[Author Prev][Author Next][Thread Prev][Thread Next][Author Index][Thread Index]

Re: [pygame] Python - Pygame - PyOpenGL performance

Would writing a replacement for PyOpenGL in C instead of in Python
with ctypes help? I think it really would ... PyOpenGL is internally
pretty complex, sometimes when I get tracebacks the error is 5 or 6
levels into PyOpenGL. Even a C library that only implemented the
common functions and relied on PyOpenGL for the constants and
functions that do complex things like handling strings would probably
help a lot.

On Fri, Feb 27, 2009 at 11:19 AM, Peter Gebauer
<peter.gebauer@xxxxxxxxxxxxxxxxxxxxx> wrote:
> Hi!
> I've done a few sprite thingies in OpenGL here are some pointers:
> Afaik display lists and VBO's can't bind different textures (?)
> per list/array. You can't animate lists by changing texcoords
> independently per element, so no go. VBO's have texture coords,
> but only one texture. Again, I'm no expert, might be wrong.
> With the quad aproach you should try
> to make the number of calls as few as possible. If you get
> rid of the push and translate for each sprite you'll get some
> extra speed. Try positioning each quads directly. The downside
> with sharing matrix over all sprites is the obvious lack of
> using OpenGL transformations, but some vector math aplied to
> the quads has been faster for me than having one transformed
> matrix per quad.
> Since I haven't been able to animate a list/vbo with independent
> textures and texture coords for each element/buffer object I've only
> used it for backdrops. The speed increase is tremendous.
> I also partition the elements so only one list/vbo is displayed per
> visible section, if you're screen display is smaller than the
> entire scene, this helps even more.
> If you put all your sprites and their animation frames into one
> big texture you could use VBO's, but I've never had the tenacity
> to try that aproach.
> Another way to increase speed is to write an opengl rendering engine
> in C and call and make it available as a Python extension. This is
> a major speed boost, in particular for a large number of iterations.
> Iirc PyOpenGL bindings are generated, many times this is suboptimal
> code for what you're trying to do, writing the Python extension in C
> manually have been faster for me many times. This is indeed true
> if you put your iterations inside a C loop instead of calling the
> C function from Python many times.
> In any case, still waiting for that OO 2D game engine with tons of
> OpenGL features and effects, including simple things like frame animation,
> LERP-like features and a simple 2D scenegraph. No luck yet, all attempts
> I've tried so far lack at least one "must have" feature. :)
::::
WHAT YOU SHOULD DO
Please carry on the PyOpenGL performance thread above, picking up right after its final line.

INFORMATION SUPPLIED
::::
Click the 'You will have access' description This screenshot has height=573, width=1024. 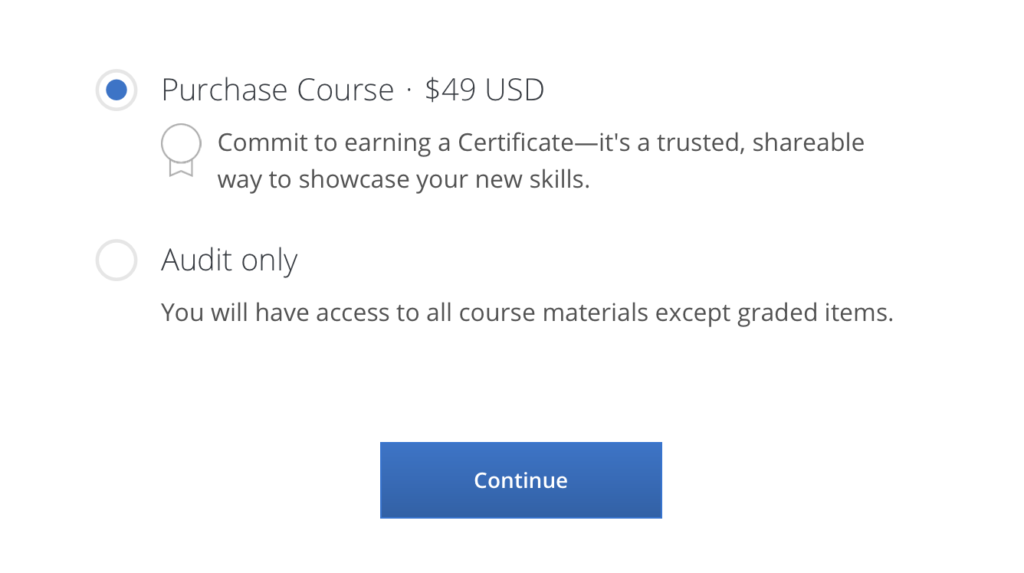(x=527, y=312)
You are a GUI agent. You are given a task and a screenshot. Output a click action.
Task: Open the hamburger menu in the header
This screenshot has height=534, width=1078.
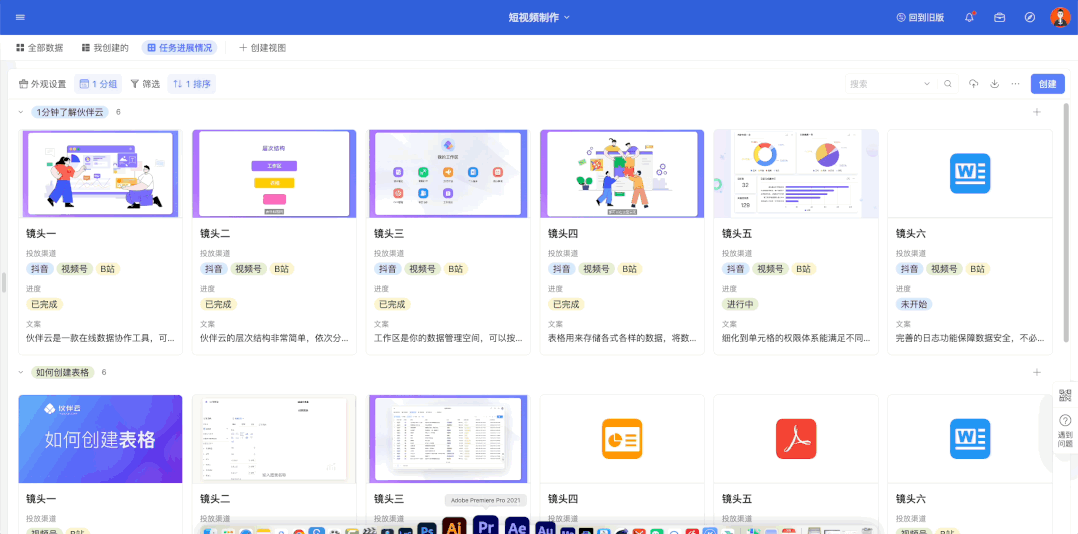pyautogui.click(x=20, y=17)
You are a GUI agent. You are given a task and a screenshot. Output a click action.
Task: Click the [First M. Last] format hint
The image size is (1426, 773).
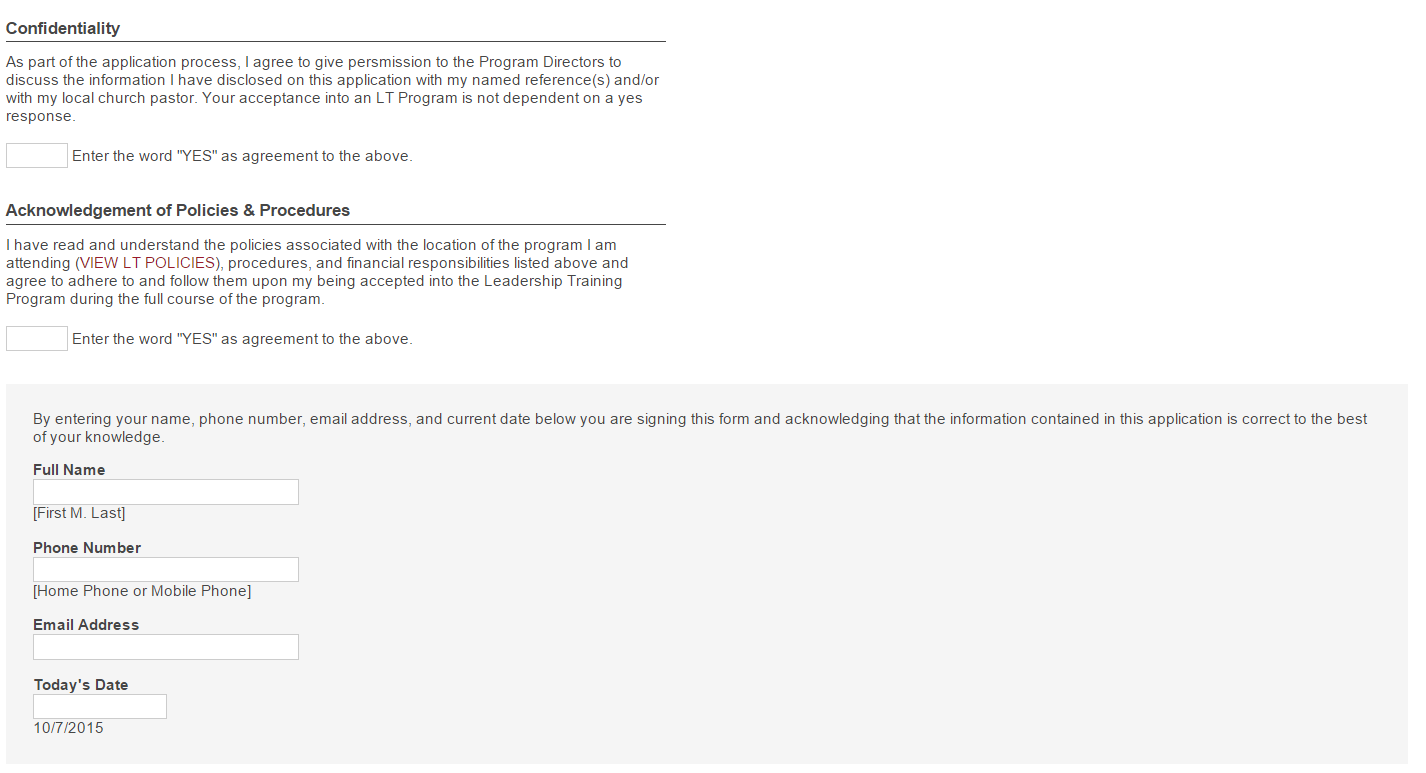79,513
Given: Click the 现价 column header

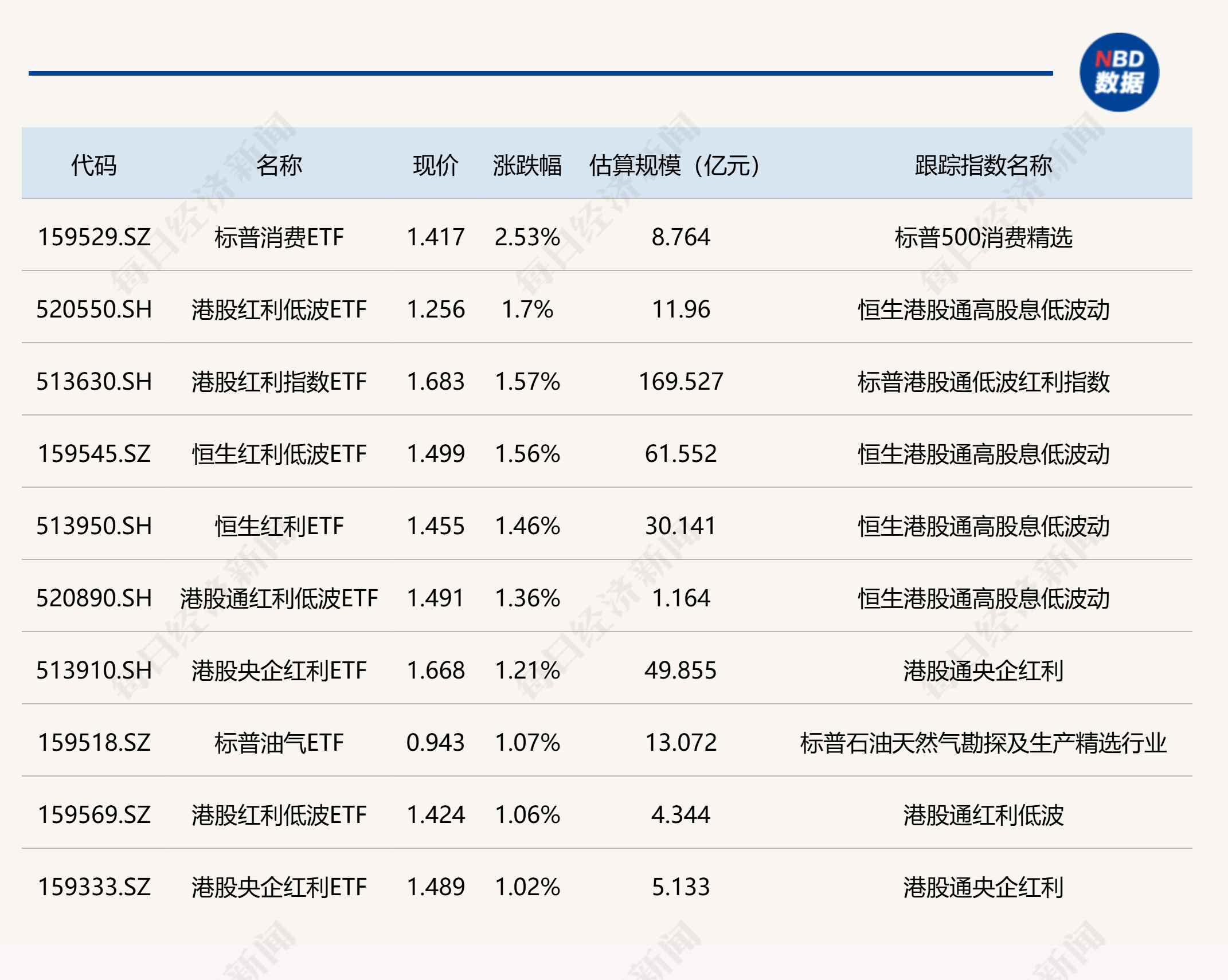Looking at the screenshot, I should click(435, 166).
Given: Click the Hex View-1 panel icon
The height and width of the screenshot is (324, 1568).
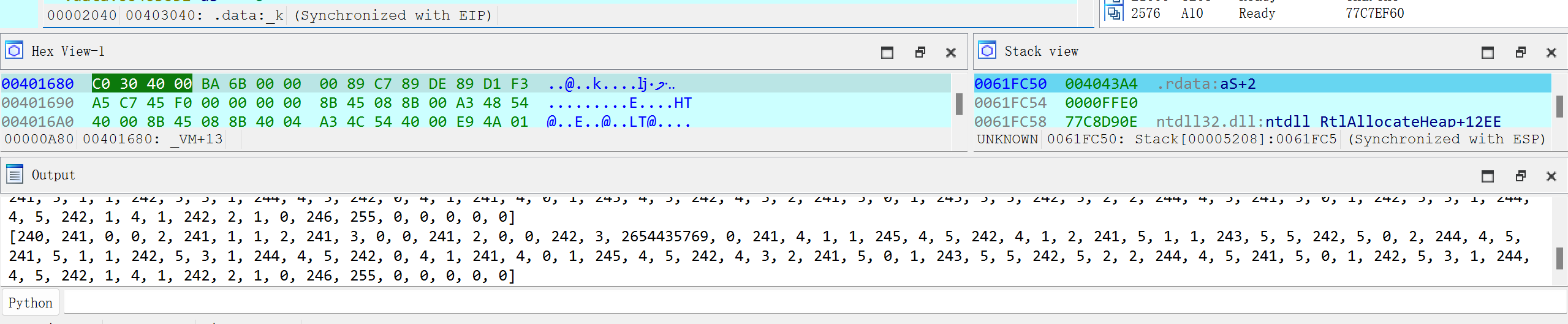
::::
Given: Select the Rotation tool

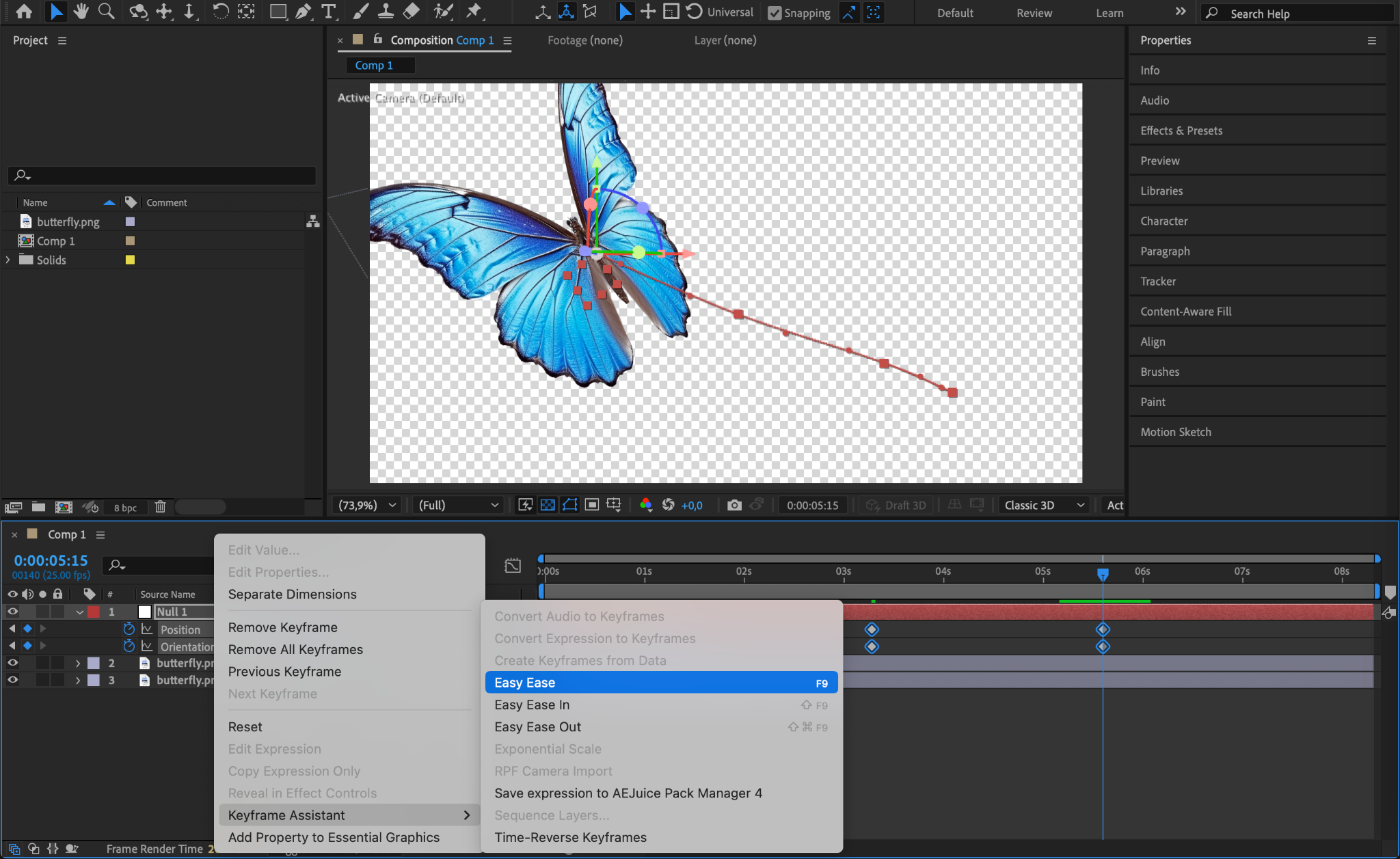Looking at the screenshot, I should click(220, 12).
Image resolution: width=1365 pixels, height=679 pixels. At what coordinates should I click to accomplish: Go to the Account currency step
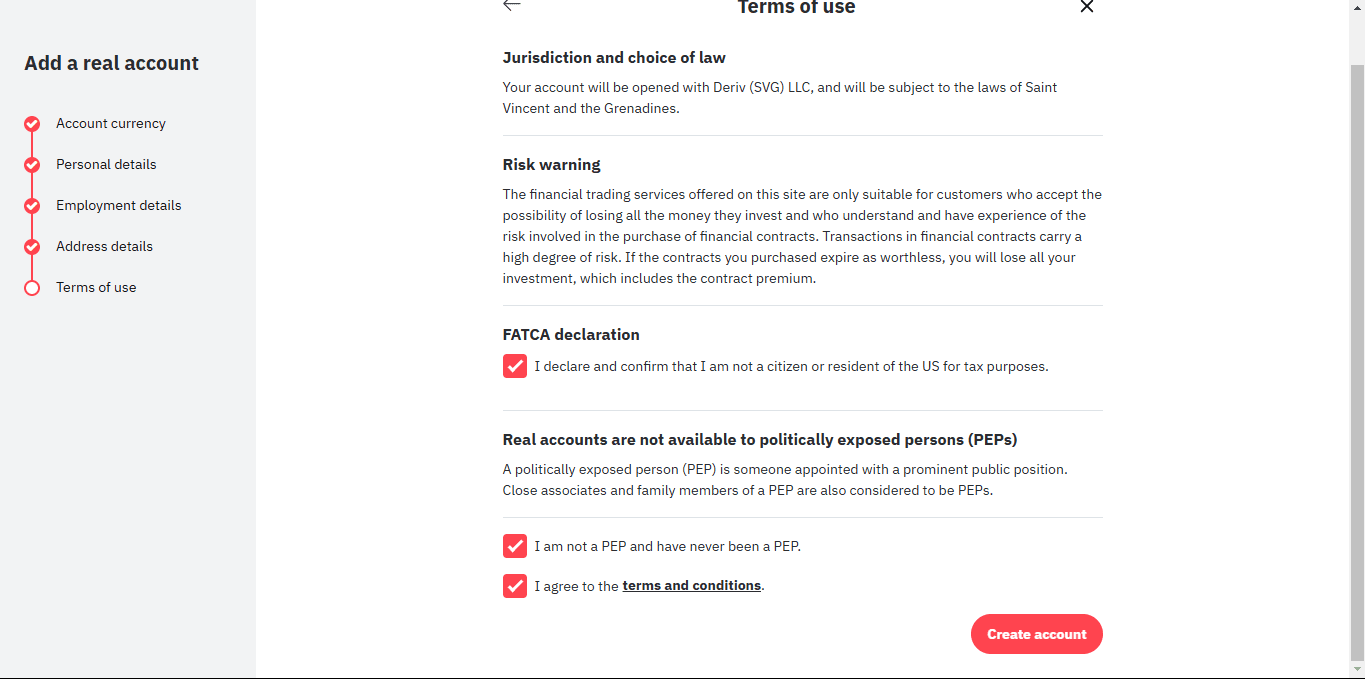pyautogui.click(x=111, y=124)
::::
OUTPUT FOR THIS TASK
> /Peter
> On 2009-02-26 (Thu) 11:29, Casey Duncan wrote:
>> Immediate mode calls (glVertex et al) are the very slowest way to use
>> OpenGL. In fact they are deprecated in OpenGL 3.0 and will eventually be
>> removed.
>> The display list is better as you discovered, but you still are making a
>> few OpenGL state changes per sprite, which is likely slowing you down.
>> Also there is some overhead for the display list call, which makes them
>> sub-optimal for just drawing a single quad.
>>>        glPushMatrix()
>>>        glTranslate(self.positionx,self.positiony,0)
>>>        glCallList(self.displist)
>>>        glPopMatrix()
>> You really need to batch the quads up into a few vertex arrays or vbos
>> to stream them to the card in one go. pyglet has a high-level python
>> sprite api that automates this for you fwiw.
>> -Casey
>> On Feb 26, 2009, at 11:04 AM, Zack Schilling wrote:
>>> I know the PyOpenGL mailing list might be a better place to ask this
>>> question, but I've had a lot of luck talking to the experienced people
>>> here so I figured I'd try it first.
>>> I'm trying to migrate a game I created from using the Pygame / SDL
>>> software rendering to OpenGL. Before attempting the massive and
>>> complex conversion involved with moving the whole game, I decided to
>>> make a little test program while I learned OpenGL.
>>> In this test, I set up OpenGL to work in 2D and began loading images
>>> into texture objects and drawing textured quads as sprites. I created a
>>> little glSprite class to handle the drawing and translation. At first
>>> its draw routine looked like this:
>>>        glPushMatrix()
>>>        glTranslate(self.positionx,self.positiony,0)
>>>        glBindTexture(GL_TEXTURE_2D, self.texture)
>>>        glBegin(GL_QUADS)
>>>        glTexCoord2f(0, 1)
>>>        glVertex2f(0, 0)
>>>        glTexCoord2f(1, 1)
>>>        glVertex2f(w, 0)
>>>        glTexCoord2f(1, 0)
>>>        glVertex2f(w, h)
>>>        glTexCoord2f(0, 0)
>>>        glVertex2f(0, h)
>>>        glEnd()
>>>        glPopMatrix()
>>> Note: self.texture is a texture ID of a loaded OpenGL texture object.
>>> My sprite class keeps a dictionary cache and only loads the sprite's
>>> image into a texture if it needs to.
>>> I'd get maybe 200 identical sprites (same texture) onscreen and my CPU
>>> would hit 100% load from Python execution. I looked into what could be
>>> causing this and found out that it's probably function call overhead.
>>> That's 14 external library function calls per sprite draw.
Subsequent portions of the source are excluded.